§ TASK PROMPT: Give again only the lines from the line that holds "Where should I" to the end of the data, inclusive, omitting all pictures.

§ Extracted data entries:
------------------------------------------------
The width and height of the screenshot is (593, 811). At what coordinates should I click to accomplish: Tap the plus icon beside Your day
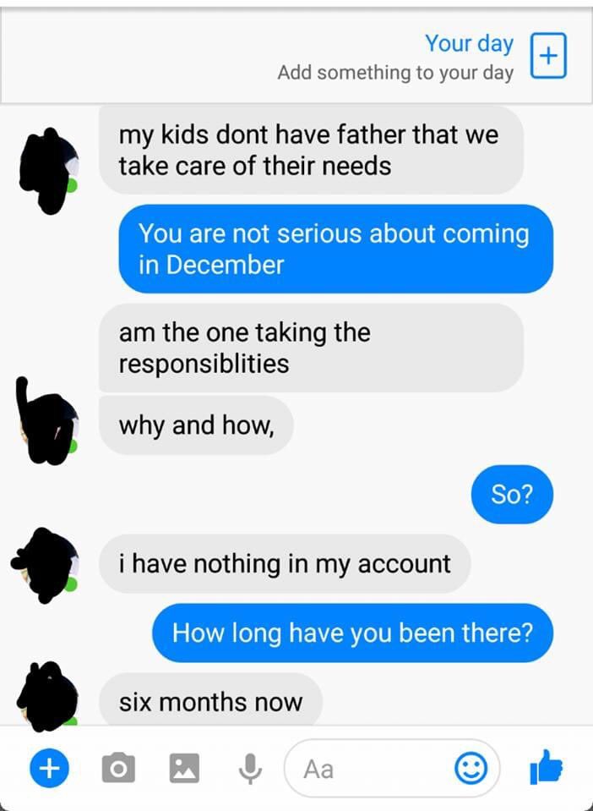pos(548,56)
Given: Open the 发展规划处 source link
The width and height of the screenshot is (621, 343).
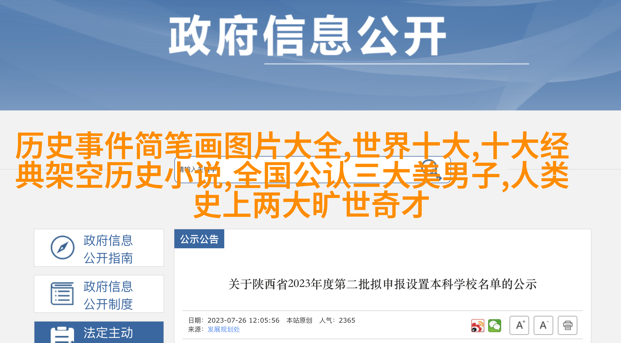Looking at the screenshot, I should click(x=224, y=329).
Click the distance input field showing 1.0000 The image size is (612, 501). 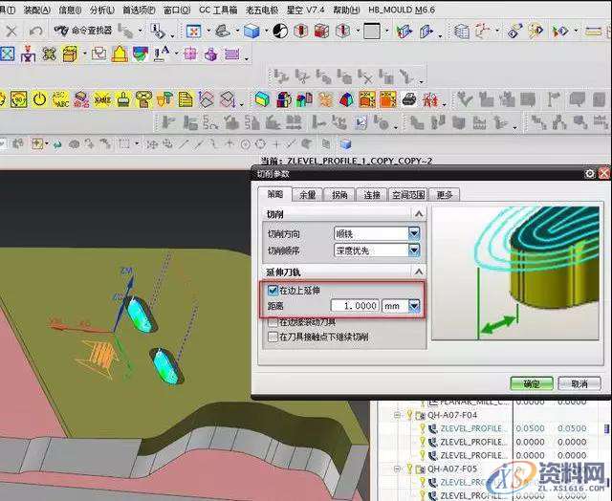pos(355,306)
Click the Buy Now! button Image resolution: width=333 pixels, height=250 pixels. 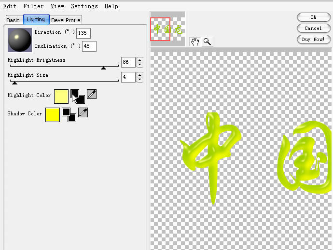click(x=313, y=39)
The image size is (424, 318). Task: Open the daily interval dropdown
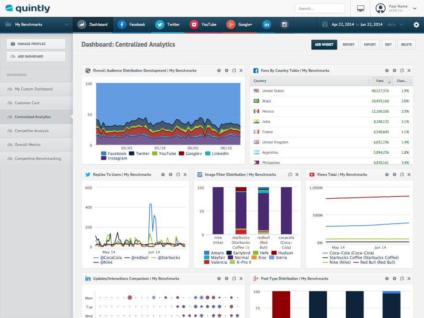coord(395,25)
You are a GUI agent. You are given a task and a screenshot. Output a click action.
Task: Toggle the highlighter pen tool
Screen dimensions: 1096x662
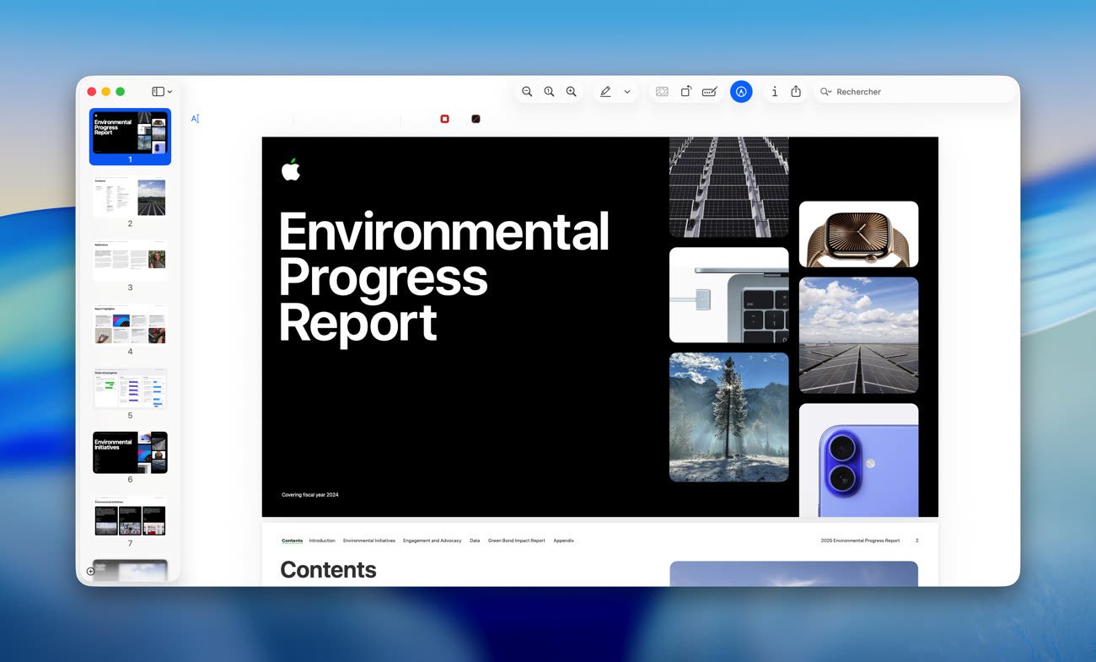(x=605, y=92)
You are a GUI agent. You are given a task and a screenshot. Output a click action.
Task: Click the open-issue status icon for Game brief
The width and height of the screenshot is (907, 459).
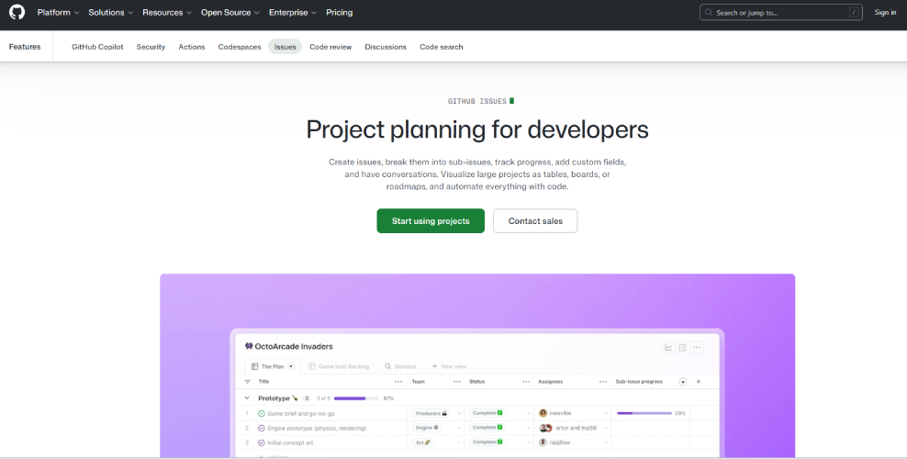click(x=262, y=413)
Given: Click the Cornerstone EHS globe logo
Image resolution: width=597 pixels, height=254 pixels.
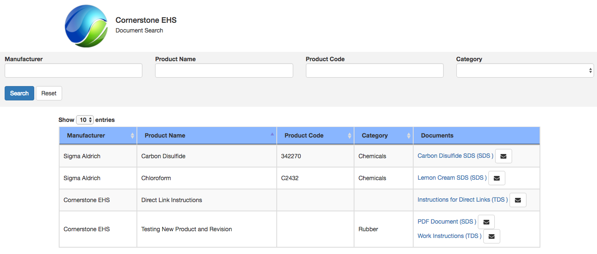Looking at the screenshot, I should [x=86, y=26].
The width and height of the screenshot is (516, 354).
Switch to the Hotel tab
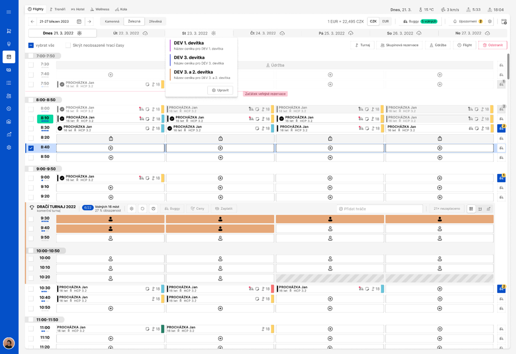[78, 9]
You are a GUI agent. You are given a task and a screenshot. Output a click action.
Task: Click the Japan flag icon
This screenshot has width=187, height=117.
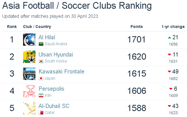pos(41,79)
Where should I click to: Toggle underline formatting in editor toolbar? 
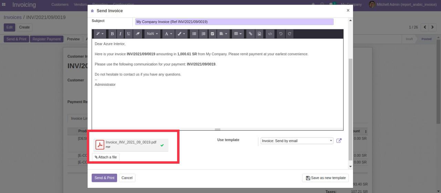[129, 34]
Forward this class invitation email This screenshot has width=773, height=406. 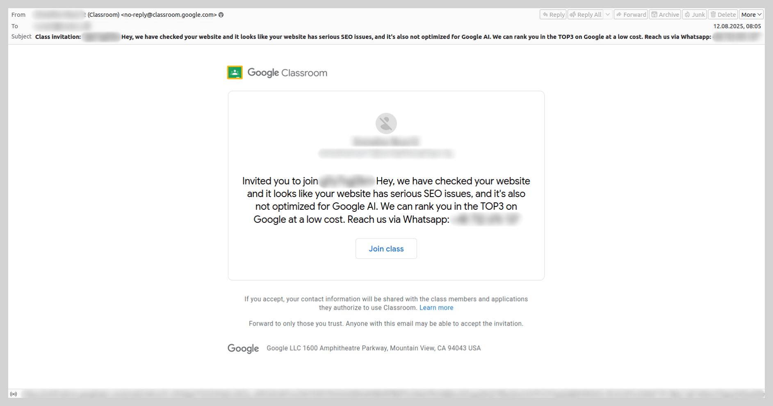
------------------------------------------------
§ EXERCISE SOLUTION:
Where should I click to: Toggle underline formatting in editor toolbar? 
[129, 34]
Forward this class invitation email This screenshot has width=773, height=406. 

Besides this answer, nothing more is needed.